Sine Rule Cosine Rule and Area Mixed Exercise
Year groups: 10, 11

The Cosine Rule
Year groups: 10, 11

The Cosine Rule - Finding Angles
Year groups: 10, 11

The Cosine Rule - Finding Lengths
Year groups: 10, 11

The Sine Rule
Year groups: 10, 11

The Sine Rule - Finding Angles
Year groups: 10, 11

The Sine Rule - Finding Lengths
Year groups: 10, 11

What are the sine and cosine rules used for?
The sine and cosine rules extend trigonometry beyond right-angled triangles, allowing students to find missing sides and angles in any triangle. The sine rule connects opposite sides and angles through the relationship a/sin A = b/sin B = c/sin C, whilst the cosine rule provides a² = b² + c² - 2bc cos A. GCSE Higher tier students must know when each rule applies and how to rearrange formulas for different unknowns.
Exam questions typically provide diagrams where students must first identify which rule to apply. A common error occurs when students attempt to use the sine rule with two sides and the included angle, where the cosine rule is required. Mark schemes specifically penalise incorrect rule selection even if subsequent working is accurate, making this identification skill worth practising systematically before moving to calculation fluency.
Which year groups learn sine and cosine rules?
Sine and cosine rules appear in Year 10 and Year 11 as part of GCSE Higher tier content within the geometry and measures strand. Most schools introduce these rules after students have secured right-angled triangle trigonometry (SOH CAH TOA), typically in Year 10, as the concepts build directly on understanding how ratios relate angles to sides. This topic isn't covered at Foundation tier, making it a clear marker of Higher tier work.
Progression across these year groups focuses on increasing complexity rather than introducing entirely new rules.

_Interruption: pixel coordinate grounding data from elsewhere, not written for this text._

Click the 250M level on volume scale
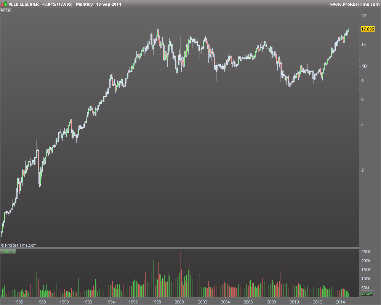The height and width of the screenshot is (305, 381). [366, 252]
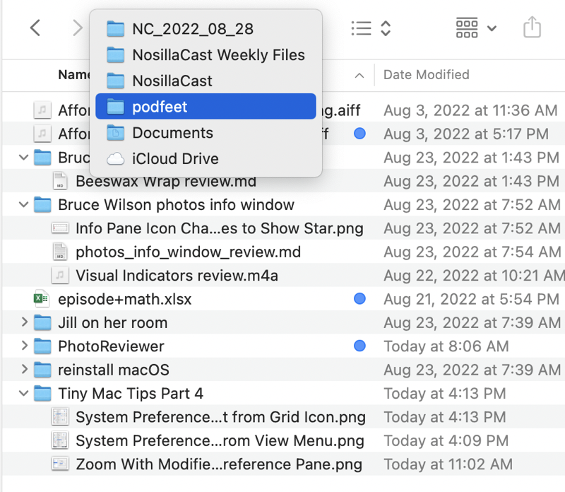Click the Visual Indicators review.m4a audio icon

61,276
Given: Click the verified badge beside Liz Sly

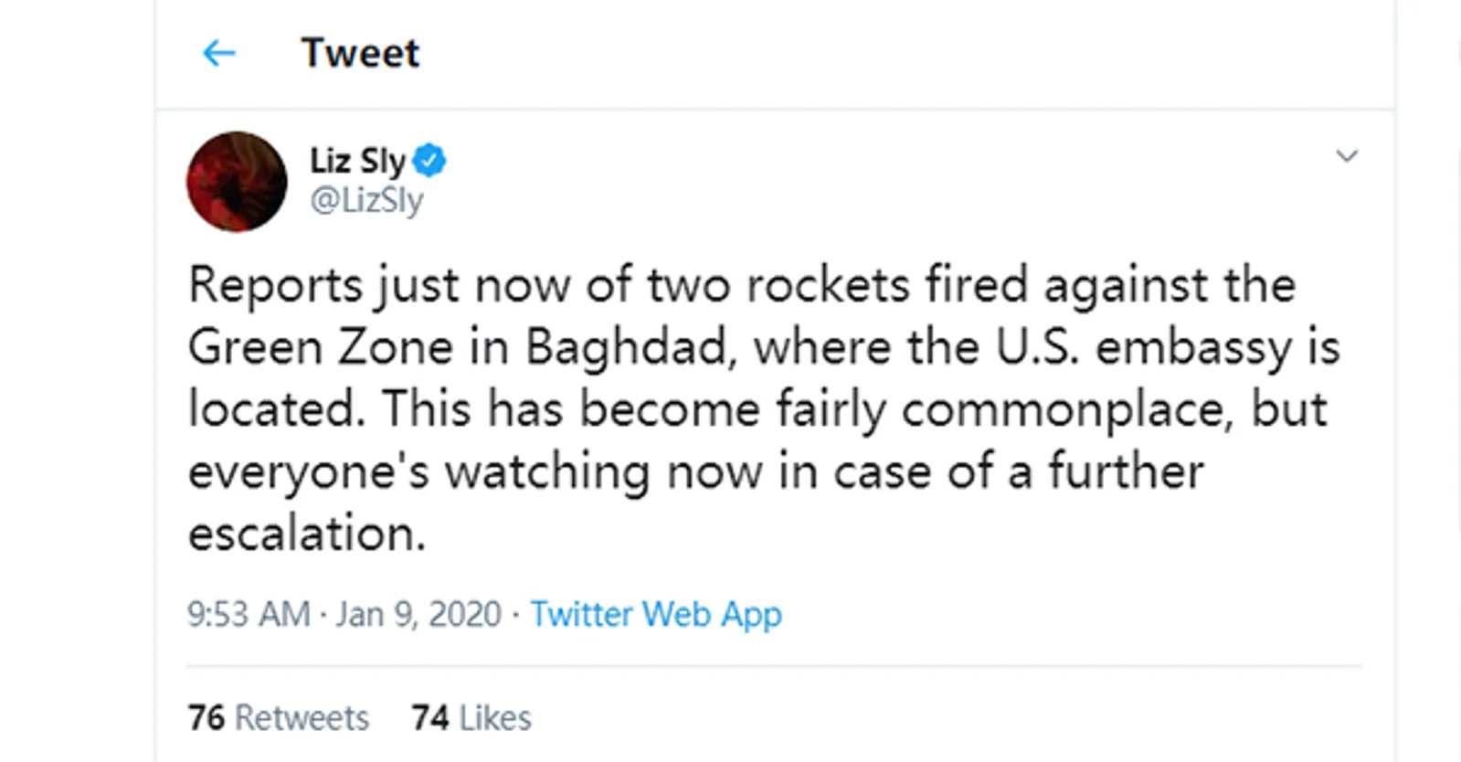Looking at the screenshot, I should point(429,161).
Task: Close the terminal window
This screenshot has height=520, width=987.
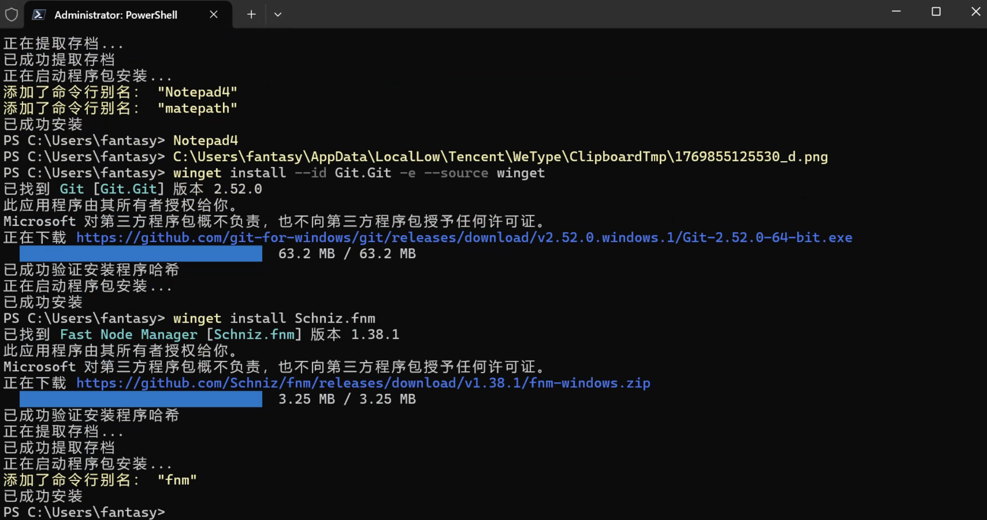Action: pos(975,12)
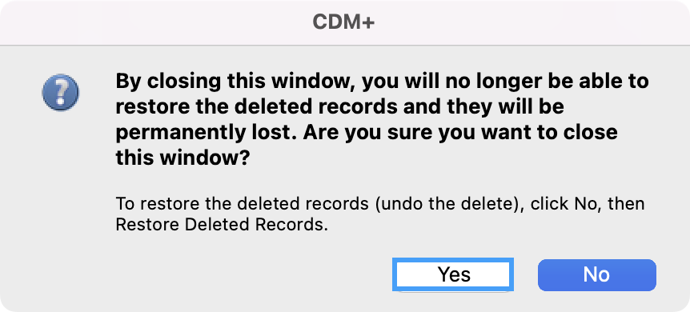Cancel closing using the blue No button
The width and height of the screenshot is (690, 312).
tap(596, 274)
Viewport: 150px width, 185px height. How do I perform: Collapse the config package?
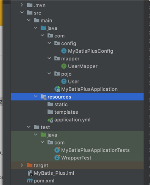(x=49, y=43)
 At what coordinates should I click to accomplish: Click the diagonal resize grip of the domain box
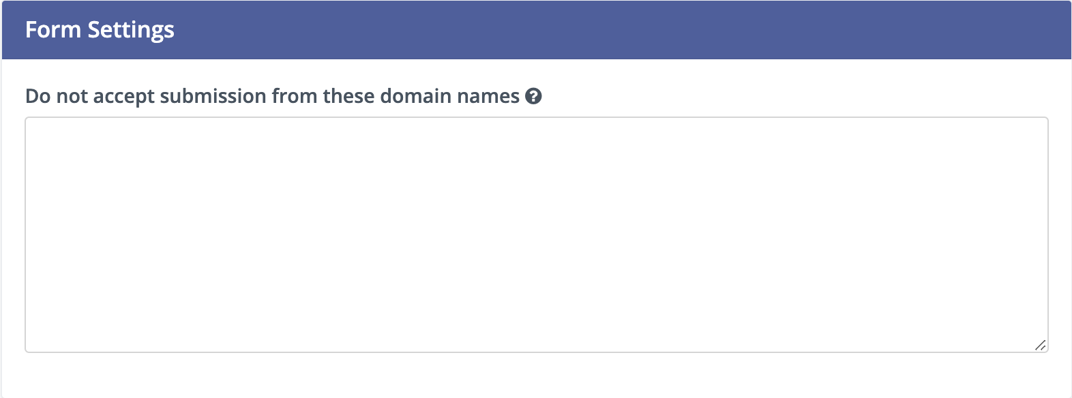(1040, 345)
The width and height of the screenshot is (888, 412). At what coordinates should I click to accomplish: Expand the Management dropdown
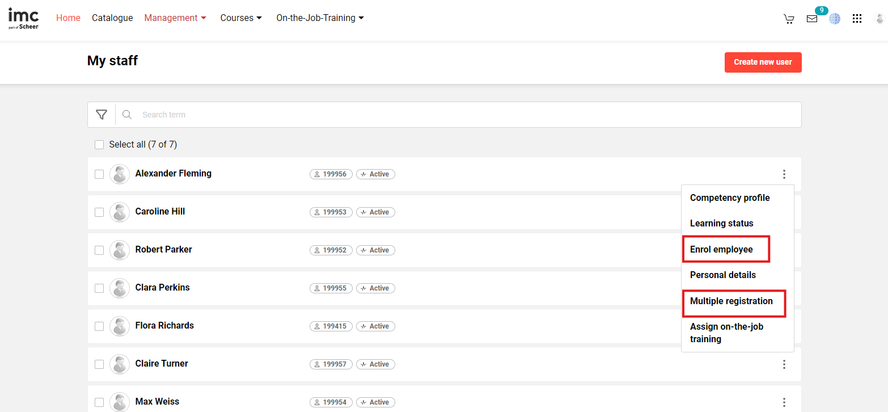pyautogui.click(x=175, y=18)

Year 10 work typically involves straightforward calculations with clearly labelled triangles, whilst Year 11 sees more disguised contexts, multi-step problems requiring both rules sequentially, and applications within bearings or 3D geometry. Students also progress from being given formula sheets to committing these rules to memory for the non-calculator paper.
How do you decide between using sine rule or cosine rule?
The decision hinges on what information the triangle provides. Use the sine rule when you have two angles and one side, or two sides and a non-included angle. Use the cosine rule when you have three sides, or two sides and the included angle between them. This decision-making process becomes automatic with practice, but teachers regularly notice students attempting sine rule first regardless of the given information, particularly when working under exam pressure.
Engineering and surveying rely heavily on these rules when measuring distances or angles that can't be accessed directly. Land surveyors use the sine and cosine rules to calculate property boundaries from accessible measurement points, whilst architects apply them when designing roof structures where angles and beam lengths must satisfy precise relationships. Navigation systems combine these rules with bearings to calculate shortest routes or determine positions from multiple fixed reference points.
How do these worksheets help students master sine and cosine rules?
The worksheets systematically develop skills from identifying which rule applies through to complex problem-solving. Early questions provide clearly labelled triangles where students practise selecting and applying the correct rule, whilst later questions embed triangles within worded contexts or require students to draw and label their own diagrams from descriptions. This scaffolding helps students build the pattern recognition that exam success requires, particularly for multi-step questions worth 4 or 5 marks.
Many teachers use these resources for targeted intervention with students who've grasped basic trigonometry but struggle with rule selection under exam conditions. The answer sheets support peer marking activities where students explain which rule they chose and why, developing mathematical reasoning alongside calculation skills. They're equally effective as homework to consolidate lesson content or as timed practice sessions where students develop the speed needed to complete GCSE papers within the allocated time.